Credit: NASA/CXC/Stanford Univ./R. Romani et al. (Chandra); NASA/MSFC (IXPE)
Pointing the Way
One of the first X-ray images ever recorded was of the hand of Anna Bertha Ludwig, the wife of Wilhelm Rontgen, the discoverer of X-radiation. When she first saw the skeletal image, she supposedly stated "I have seen my death" (this was in 1895, a half-century before J. Robert Oppenheimer's similar statement about another world-shaking scientific event). Now we have used X-rays to study another death, the death of a massive star, which left behind a collapsed, rapidly spinning, highly magnetized, ultradense neutron star, or pulsar, know to astronomers as PSR B1509-58. The rapid spin of this pulsar (it makes about 7 revolutions per second), coupled with its enormous magnetic field, produce strong outflows of charged particles of matter and anti-matter that blast into space. These outflows combine to create a structured, high energy cloud around the pulsar, a so-called "pulsar wind nebula" which has the extraordinary appearance of a human hand when viewed in X-rays. The image above is a new X-ray image of this nebula, obtained by the Imaging X-ray Polarimeter Explorer (or IXPE). In this image, the pulsar itself is the bright dot of X-ray emission near the middle of the "palm", while fingers of emission stretch towards the top, and an X-ray jet points from the pulsar towards the lower left of the image.

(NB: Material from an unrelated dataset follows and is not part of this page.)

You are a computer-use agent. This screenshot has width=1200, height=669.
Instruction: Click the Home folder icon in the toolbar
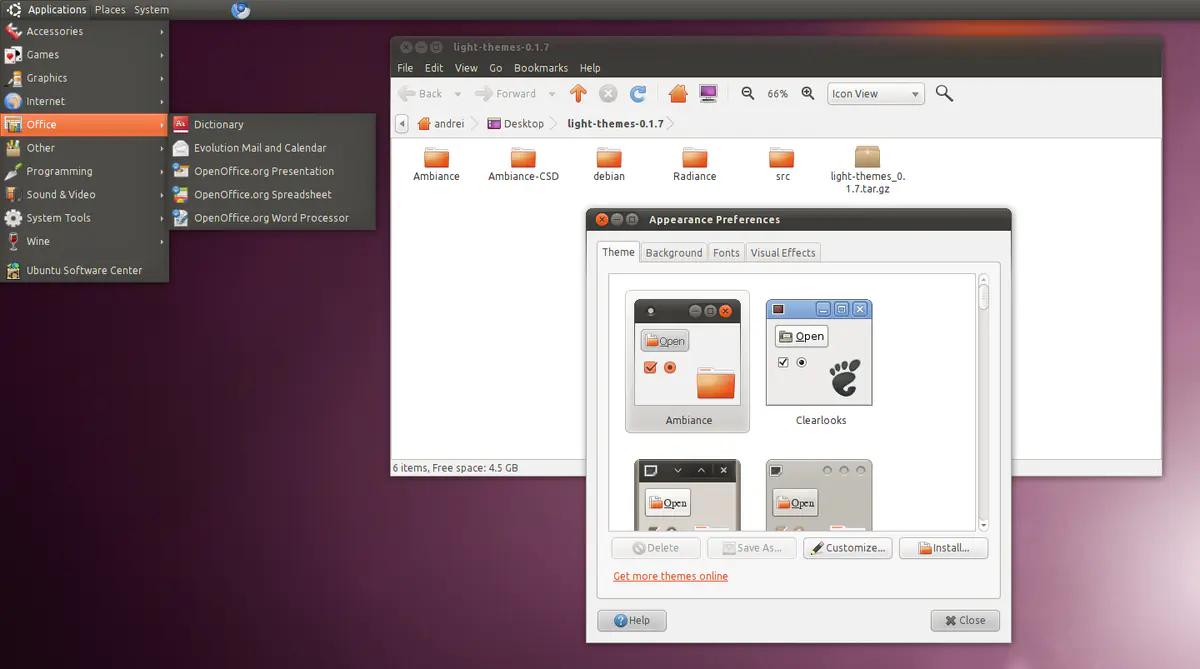click(x=676, y=92)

While IXPE lacks the sensitivity to detail seen in X-ray images taken by the Chandra X-ray Observatory, IXPE provides unique information about cosmic objects, since it is sensitive not only to X-ray brightness, but also the polarization of the X-rays as well. Polarization is important, since polarization provides unique information about the spatial structure and physics of the X-ray emitting region. The IXPE observations provide the first-ever map of the magnetic field in the nebula, and measures of how tangled the lines of magnetic force are as they thread through the nebula. The IXPE data show that the X-ray polarization from the jet is particularly small, indicating that magnetic entanglement probably plays an important role in powering the jet.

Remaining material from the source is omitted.